# Article Frustration



## AmberSunrise (Apr 1, 2009)

Has she been forced to the pile? This can contribute greatly to snatch 'n grab. If not, she may just not understand you want her to use her nose 

How I start my dogs learning to use their noses is:

> Wait until after dark
> Put an article in a room without a light with the dog waiting outside the door
> Invite my dog into the room, close the door and tell him/her to find it
> Gradually get more creative in placement so your dog really needs to start using their nose

The first time or 2 it may take awhile but then it becomes a delightful game where the dog can only find the article by using their nose.

I will at around the same time start using a modified Around The Clock method where in a lighted room, I click & treat approximations of scenting - they investigate, reach for, nose touch, take it, return with it etc. Add an article after 2 successes etc

I tried the board twice; once with my King who never figured it out until the articles came off the board and once with Faelan who literally stomped on the board with his front feet and yanked his chosen (tied down) article right off the board -- multiple times at an obedience seminar. The presenter told me to keep working it - I did not but went back to the method combination above.


Good luck! Have fun


----------



## Megora (Jun 7, 2010)

Ann - I couldn't do the full RTC (ATC?) thing with Bertie. It was too many reps and I could literally see the steam coming out of his ears and he'd start stressing out. 

When he stresses out - that's when he does the blind grab stuff. It doesn't have anything to do with his nose - he has a really good nose. I showed a video earlier... where with him kept out of sight.... if I put a stick on the other side of the yard and put it with a bunch of other sticks. He will follow my footsteps and zero in on the stick I handled. Knowing he does that - I know without a doubt that the flake-outs I get with articles are primarily burnout.

* [LISTED RECORDS]
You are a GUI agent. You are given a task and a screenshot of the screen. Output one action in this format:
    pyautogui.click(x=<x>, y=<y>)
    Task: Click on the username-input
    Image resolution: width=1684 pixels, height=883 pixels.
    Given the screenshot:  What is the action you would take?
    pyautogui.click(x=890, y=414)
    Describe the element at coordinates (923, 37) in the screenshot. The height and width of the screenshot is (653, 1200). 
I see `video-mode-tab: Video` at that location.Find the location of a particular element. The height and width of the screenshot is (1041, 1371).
==
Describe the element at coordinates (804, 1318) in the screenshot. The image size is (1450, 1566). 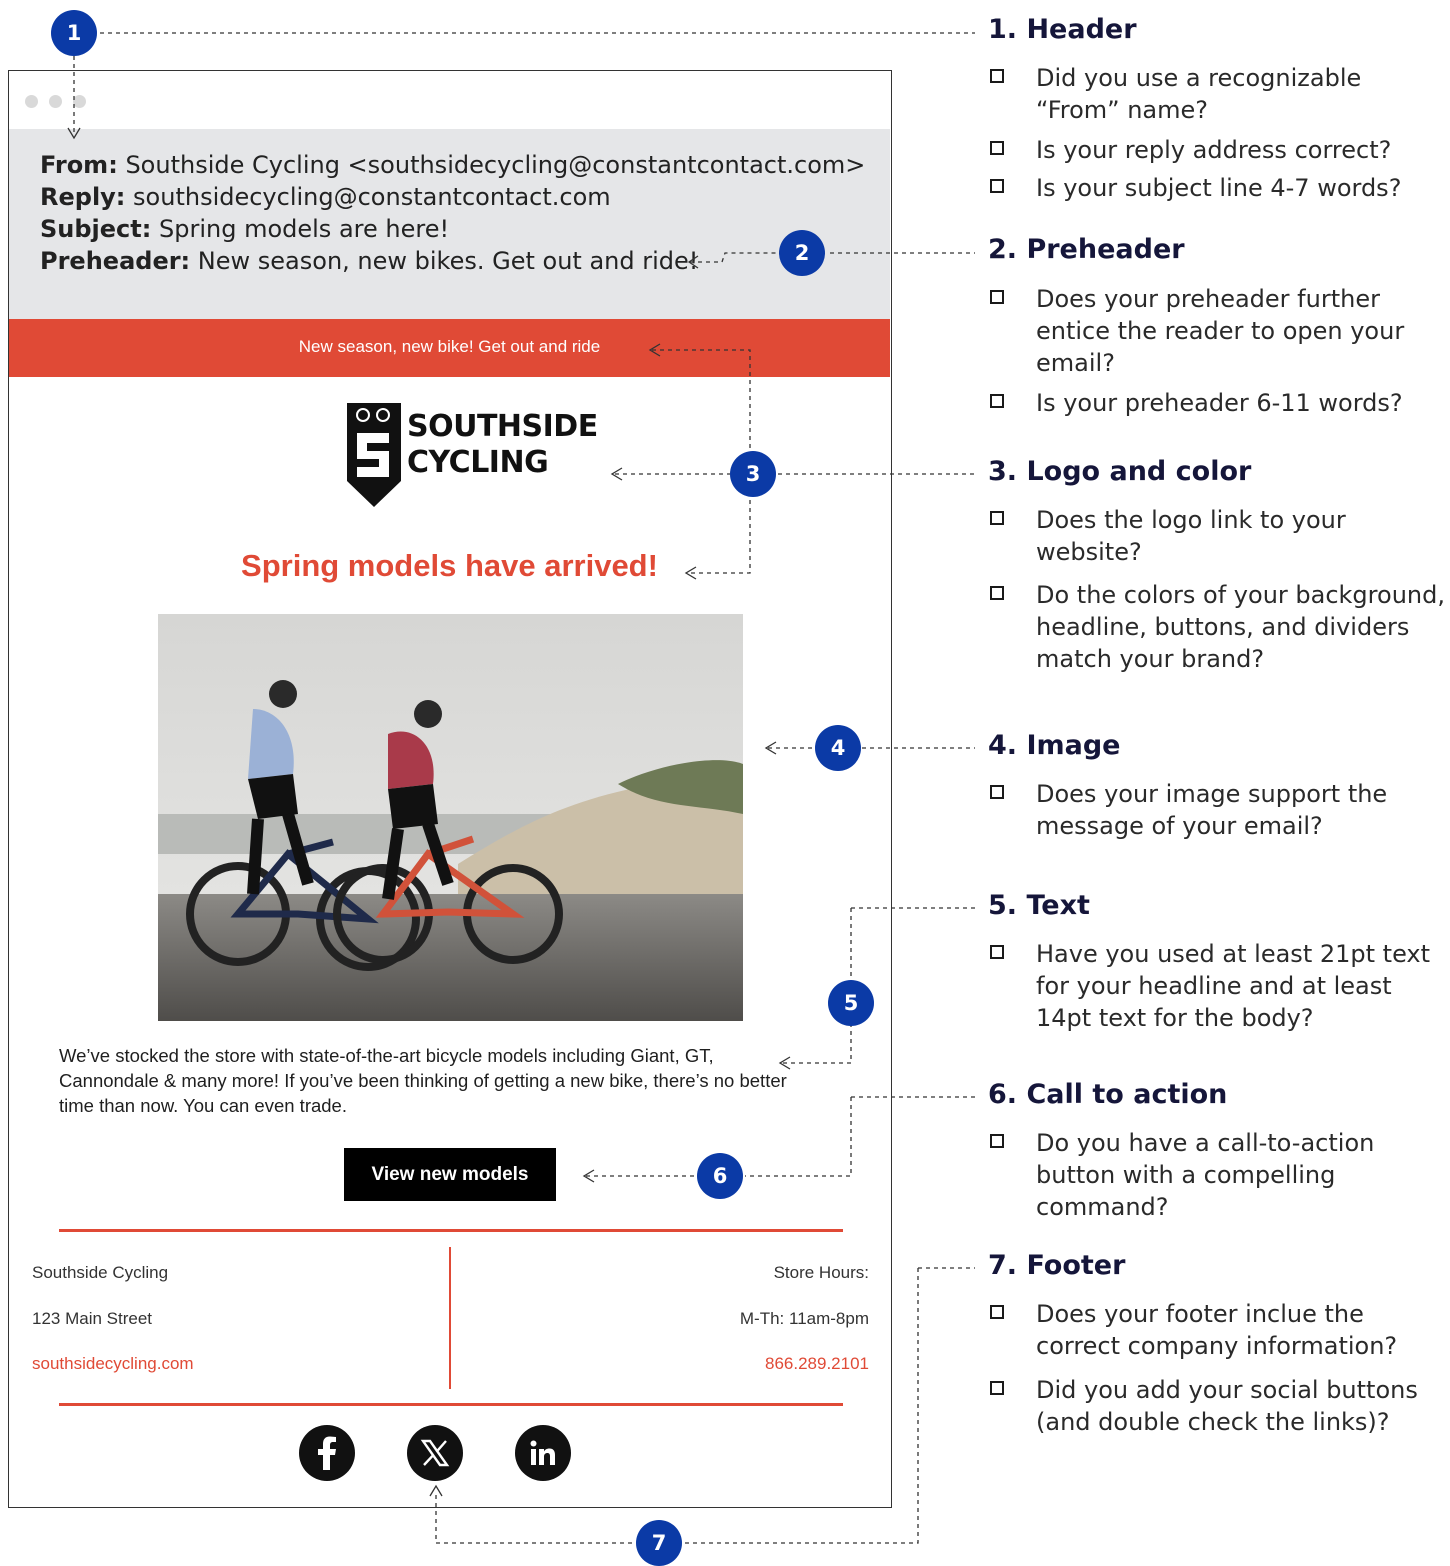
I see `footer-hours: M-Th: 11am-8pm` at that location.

* [DIRECTIVE 1] Write out, in order, the steps the forum thread gives for starting dogs on using their noses.
* [DIRECTIVE 2] Reproduce the forum thread starting at "How I start" and ending at "using their nose.", swapping each "article" for "glove".

* [WRITTEN RESPONSE 1]
1. Wait until after dark.
2. Put an article in a room without a light, with the dog waiting outside the door.
3. Invite the dog into the room, close the door and tell him/her to find it.
4. Gradually get more creative in placement so the dog really needs to start using their nose.

* [WRITTEN RESPONSE 2]
How I start my dogs learning to use their noses is:

> Wait until after dark
> Put an glove in a room without a light with the dog waiting outside the door
> Invite my dog into the room, close the door and tell him/her to find it
> Gradually get more creative in placement so your dog really needs to start using their nose

The first time or 2 it may take awhile but then it becomes a delightful game where the dog can only find the glove by using their nose.